Yolgeçen Hanı Olmayın!
Karşılaştığınız ya da size sunulan hiçbir bilgiyi süzgeçten geçirip işlemeden zihninizin raflarına yerleştirmeyin. Aksi takdirde bu bilgilerin başınıza dert açması mukadderdir. Bunu yaparken; aklınız, mukayeseli okuma ve araştırmalarınız ve sizden farklı düşüncede olanlar baş yardımcılarınız olacaktır. Dolayısıyla sizinle aynı fikirde olmayanların kıymetini bilin.
Şu hayatta birbaşkasının yerinde olmayı istemek gibi bir abuk sabukluktan uzak durun, kaldı ki zaten imkansızdır. Onun yerine insanlarda az veya çok gördüğünüz iyi yönleri; ahlakı, erdemleri ve diğer imrenilecek hususları kendi kişiliğinizde toplamaya, inşa etmeye çalışın.
İnsan fizyolojisi vücut içi basınç ve sıcaklıkla dış ortamın basınç ve sıcaklığının denge halini yakaladığı şartlarda ayakta durur ve sağlıklı çalışır; aksi halde 'vurgun' yer. Tıpkı bunun gibi, duygu, düşünce ve zihin dünyamızın da sağlıklı bir şekilde sürebilmesi için iç dünyamızla dış etkiler arasında bir denge kurma zorunluluğu vardır. Bu yüzden abartmamak kaydıyla zaman zaman kendinizle başbaşa kalıp içinize kulak verin, göz gezdirin.
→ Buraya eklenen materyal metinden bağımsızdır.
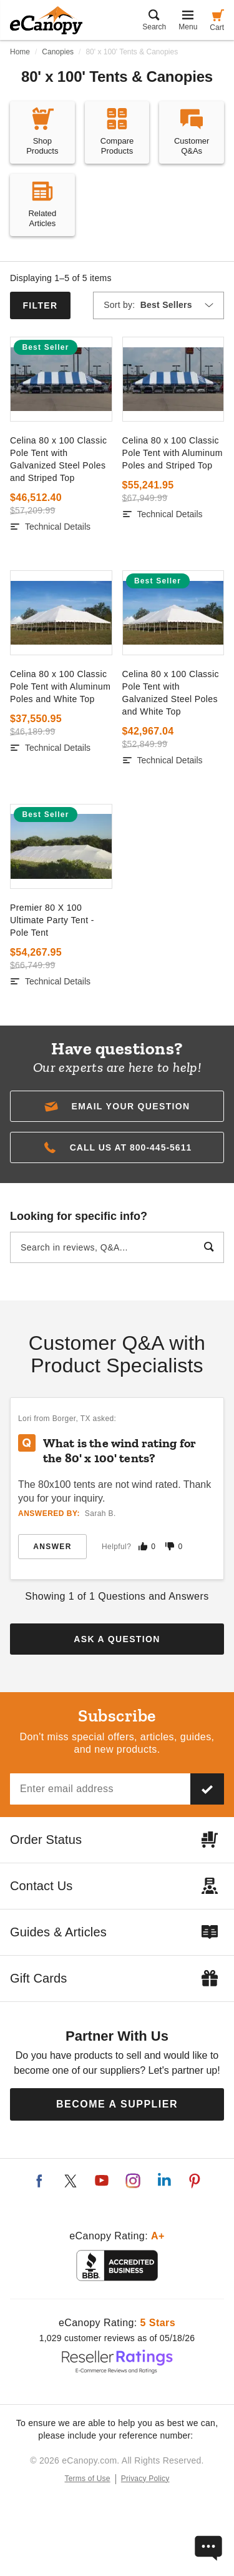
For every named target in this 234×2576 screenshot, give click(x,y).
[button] (117, 1106)
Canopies (58, 51)
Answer (52, 1546)
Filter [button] (39, 305)
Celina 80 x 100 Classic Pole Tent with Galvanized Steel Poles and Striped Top (58, 459)
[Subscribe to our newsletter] (207, 1789)
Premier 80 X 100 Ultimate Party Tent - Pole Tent (52, 920)
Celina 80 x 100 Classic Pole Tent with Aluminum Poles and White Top (60, 686)
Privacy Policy (145, 2478)
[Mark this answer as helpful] (143, 1546)
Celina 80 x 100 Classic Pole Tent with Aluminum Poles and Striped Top (172, 452)
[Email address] (100, 1789)
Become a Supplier (117, 2104)
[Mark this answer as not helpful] (169, 1546)
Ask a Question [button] (117, 1639)
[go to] (61, 379)
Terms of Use (87, 2478)
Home (20, 51)
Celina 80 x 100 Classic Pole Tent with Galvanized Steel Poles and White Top (170, 692)
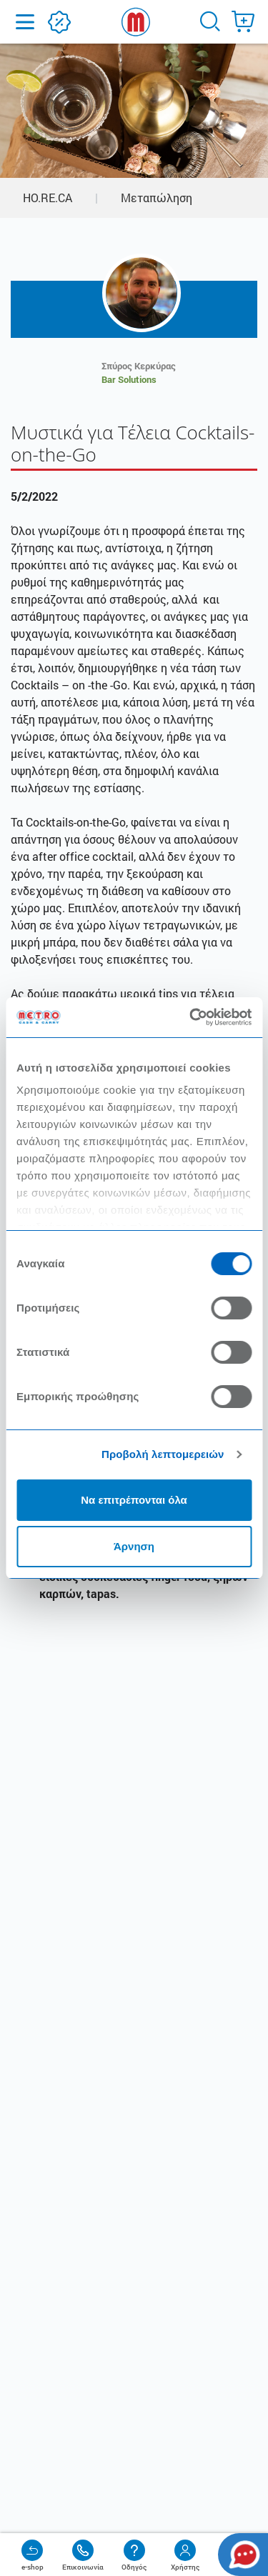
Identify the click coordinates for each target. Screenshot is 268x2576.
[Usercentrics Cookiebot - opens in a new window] (191, 1017)
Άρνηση (134, 1546)
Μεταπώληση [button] (156, 197)
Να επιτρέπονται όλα (134, 1500)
Gönlünüzle, hayallerinizle, vicdanınızla gözgöze gelip hemhal olun. Kendinize bigâne kalmayın.
Dostlarınızın sayısı bir elin parmaklarını geçiyorsa; ya herşeyi bir daha gözden geçirin ya da "dost"un ne olduğunu henüz bilmiyorsunuzdur, merak etmeyin öğrenirsiniz!!! Herşeyin bir bedeli/karşılığı olduğunu aklınızdan çıkarmayın. Seçici olun, neyi ne kadar istediğinizi ve katlanma/bedel ödeme sınırınızın nereye kadar olduğunu doğru tayin edin, ki altından kalkamayacağınız yüklerin/taahhütlerin altına girmeyesiniz.
Siz siz olun, elinizden geleni yaptıktan sonra attığınız yerden vuramazsanız çamura yatmaya tevessül etmeyin, tercihlerinizin sonucuna adam gibi katlanmayı bilin!